Surface wave propagation in polymers and metals exhibits distinct differences due to their contrasting mechanical properties. Metals, characterized by high stiffness and density, typically support faster surface wave velocities. Rayleigh velocities range between 2000 m/s and 3200 m/s, while polymers, being more compliant and less dense, show significantly lower velocities between 800 m/s and 1400 [98]. Attenuation behavior also diverges sharply: polymers exhibit much higher ultrasonic attenuation due to their viscoelastic nature, which leads to greater energy dissipation during wave propagation. This attenuation in polymers is strongly frequency-dependent, often increasing with frequency due to mechanisms like molecular relaxation and scattering [99]. In contrast, metals generally show lower attenuation, with mechanisms such as dislocation damping and Rayleigh scattering contributing modestly to energy loss. In this study, an excitation signal was selected that can work with polymers and metals.
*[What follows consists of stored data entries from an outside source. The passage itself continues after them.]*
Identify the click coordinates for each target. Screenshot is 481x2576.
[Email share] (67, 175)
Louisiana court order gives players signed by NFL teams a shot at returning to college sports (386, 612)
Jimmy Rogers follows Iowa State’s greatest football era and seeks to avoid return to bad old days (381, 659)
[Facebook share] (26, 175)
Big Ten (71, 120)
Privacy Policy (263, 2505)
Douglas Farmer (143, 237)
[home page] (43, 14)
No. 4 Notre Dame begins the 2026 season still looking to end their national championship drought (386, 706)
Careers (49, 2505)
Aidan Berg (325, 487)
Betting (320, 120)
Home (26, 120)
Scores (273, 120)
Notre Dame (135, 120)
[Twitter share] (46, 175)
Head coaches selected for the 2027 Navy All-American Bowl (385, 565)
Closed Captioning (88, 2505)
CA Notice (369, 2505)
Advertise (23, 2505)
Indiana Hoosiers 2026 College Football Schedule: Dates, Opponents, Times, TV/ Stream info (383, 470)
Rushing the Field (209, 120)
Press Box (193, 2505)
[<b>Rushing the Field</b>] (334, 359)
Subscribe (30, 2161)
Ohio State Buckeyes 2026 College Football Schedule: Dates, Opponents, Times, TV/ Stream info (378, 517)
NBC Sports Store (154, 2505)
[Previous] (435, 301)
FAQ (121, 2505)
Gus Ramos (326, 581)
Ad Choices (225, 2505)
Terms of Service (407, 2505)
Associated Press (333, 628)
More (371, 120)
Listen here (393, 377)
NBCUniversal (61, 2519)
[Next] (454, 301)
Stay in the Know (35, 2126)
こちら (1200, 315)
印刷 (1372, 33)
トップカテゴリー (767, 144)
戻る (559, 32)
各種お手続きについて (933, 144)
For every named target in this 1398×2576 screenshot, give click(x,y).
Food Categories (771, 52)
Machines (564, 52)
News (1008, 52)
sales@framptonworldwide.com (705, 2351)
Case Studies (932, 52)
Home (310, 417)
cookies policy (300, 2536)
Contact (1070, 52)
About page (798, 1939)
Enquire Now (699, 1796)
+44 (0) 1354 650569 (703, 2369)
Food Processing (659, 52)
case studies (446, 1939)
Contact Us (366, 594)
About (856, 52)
The performance of the method demonstrated that it can effectively work with materials with distinctly different characteristics.
Many SHM methods have been developed for large, thin, flat metal and composite plates, such as those found in airplane fuselages or slightly more complex wind turbine propellers. In this study, we focus on developing a method suitable for small parts with complex geometries, in contrast to the large and thin plates with low attenuation typically studied. The proposed approach in this paper can be extended to larger metal components with similar geometries. However, the higher attenuation observed in larger polymer parts presents greater challenges as the size increases. For components with complex geometries, the placement of PZTs and the design of excitation and sensing strategies must be carefully considered to ensure effective monitoring.

5. Conclusions

The performance of SHM methods was investigated in this study on additively manufactured small parts with embedded sensors subjected to various loads. Three-part geometries were considered: a plate, an obround plate, and a hollow cylinder. The parts were fabricated using polymer (PLA) and metal (copper) materials. Loads were applied at six levels, ranging from 0 to 500 N. A total of 5200 tests were conducted across six specimens. Half of the data was used for training, and the remaining half was reserved for testing. The characteristics of the acquired data were enhanced using the 2D STFFT, and convolutional neural networks (CNNs) were employed to classify the resulting spectrograms.
This work demonstrated that both in-situ process and post-process, embedded PZT integration in AM structures enables highly reliable SHM across both polymer and metal systems. By generating engineered spectrogram representations and utilizing CNNs, load states and damage-related conditions were classified with accuracies exceeding 90% in all specimens, with copper consistently reaching near-perfect recognition and PLA achieving a robust performance despite its greater compliance and innate damping. The obround plate and hollow cylinder specimens highlighted the ability of the sensing framework to achieve full separation of load conditions, while the more complex square plate specimen underscored both the adaptability of the method and the influence of geometry on signal separability. At each tested load level and application point, distinct patterns were observed in the sensor signals in both the time and time–frequency domains. The proposed method is highly effective under the conditions tested and in their immediate vicinity. However, the performance of the proposed method may be compromised when forces near the midpoints of the test loads are applied or when the forces are directed to the locations far from the tested loading points in the paper.
Many machines operate under a limited number of previously optimized operating conditions, where the components are subjected to well-defined forces. Using the proposed method, up to five different load levels can be identified with high accuracy. When a machine component begins to fail under a given operating condition, changes occur in the strain distribution, surface integrity, and surface wave propagation patterns of the part. As a result, the method begins to estimate loads that deviate significantly from the expected values for that condition. Such deviations provide an indication of defect initiation and can also reflect the severity of the damage in the monitored part. Furthermore, by collecting data when the component is in a defect-free state and as it progresses through various stages of degradation, the method can be trained to detect the onset of failure and estimate its severity with greater reliability.
Together, these findings confirm that embedded sensing paired with spectrogram-based deep learning provides a versatile and effective pathway towards real-time diagnostics in AM parts. This approach holds extreme promise and potential for aerospace, energy, and defense applications where material diversity, reliability, and in situ monitoring are critical to safety and performance.

Author Contributions

M.L.L. was responsible for management of the project, setting up data collection, data-analysis, and writing the paper. G.E.M. was responsible for data collection. M.G. was responsible for literature review, writing the introduction section, and the organization of references. I.T. was responsible for the management of the project as well alongside funding. S.T. was responsible for management of communications and writing reports to the sponsor. All authors have read and agreed to the published version of the manuscript.

Funding

This research was funded by U.S. Department of Energy, Office of Research and Economic Development, NNSA Minority Serving Institution Partnership Program under Award Number NA0004113, and the APC was funded as well.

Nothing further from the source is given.